Sebastían González

Personal information
- Full name: Sebastían González Baquero
- Date of birth: 6 June 2003 (age 22)
- Height: 1.77 m (5 ft 10 in)
- Position: Midfielder

Team information
- Current team: Shabab Al Ahli
- Number: 28

Youth career
- 0000–2021: L.D.U. Quito

Senior career*
- Years: Team / Apps / (Gls)
- 2021–2024: L.D.U. Quito / 57 / (4)
- 2024–: Shabab Al Ahli / 4 / (0)
- 2025: → Al-Orooba (loan) / 7 / (0)

International career
- 2023–: Ecuador U20 / 11 / (2)

= Sebastián González (footballer, born 2003) =

Ecuadorian footballer (born 2003)

Sebastían González Baquero (born 6 June 2003) is an Ecuadorian professional footballer who plays as a midfielder for Shabab Al Ahli.

==Early life==
Gonzalez started playing football at a soccer school in Nayón when he was 7 years old.

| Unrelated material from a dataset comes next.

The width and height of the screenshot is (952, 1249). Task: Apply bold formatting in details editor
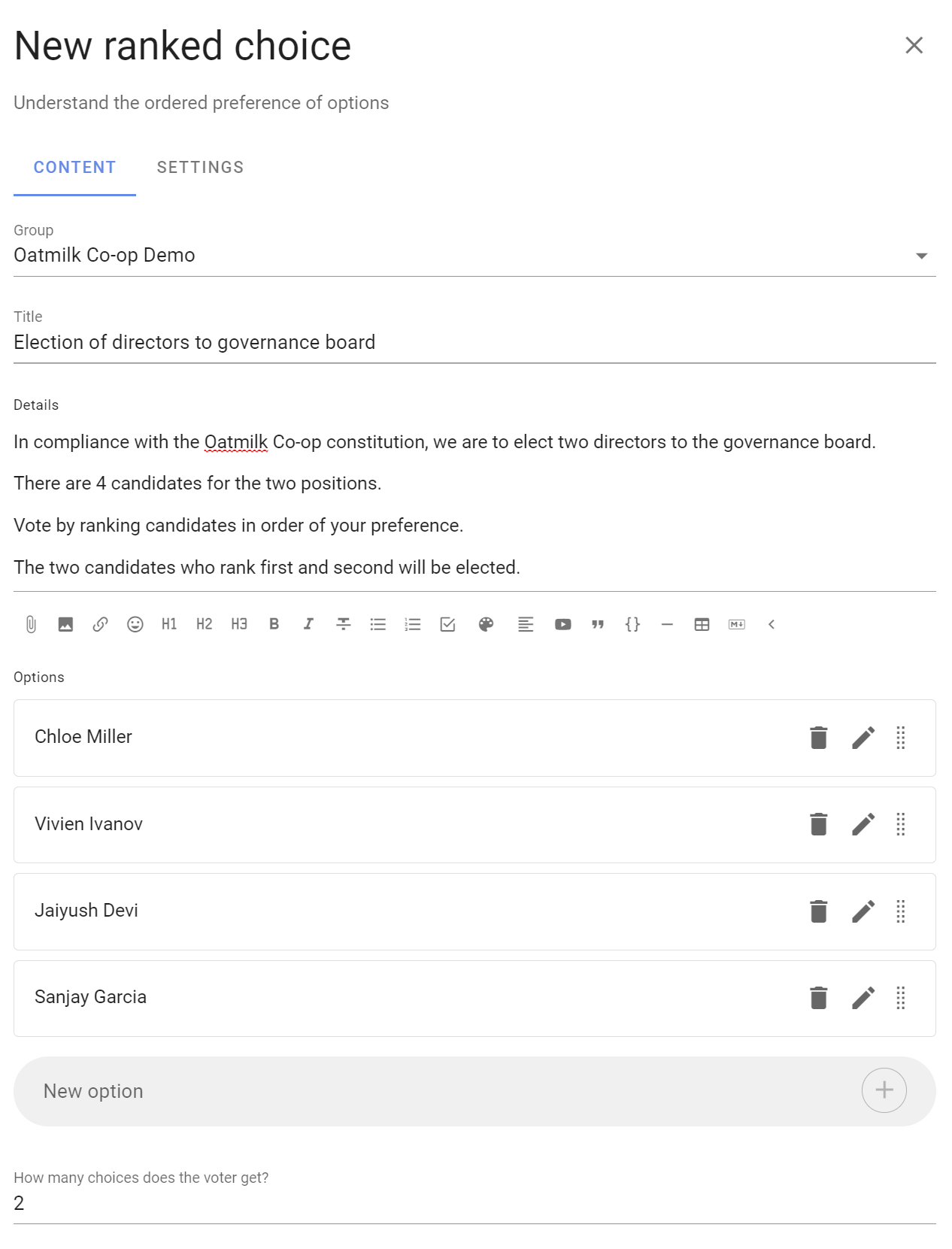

He joined L.D.U. Quito at under-12 level. He was a fan of the club growing up, and would watch them play with his dad.

==Club career==
Gonzalez made his debut for L.D.U. Quito on 22 June 2021 against Delfín in the Supercopa Ecuador. He scored his first goal in a 2–2 draw against Manta Fútbol Club on 26 September 2021.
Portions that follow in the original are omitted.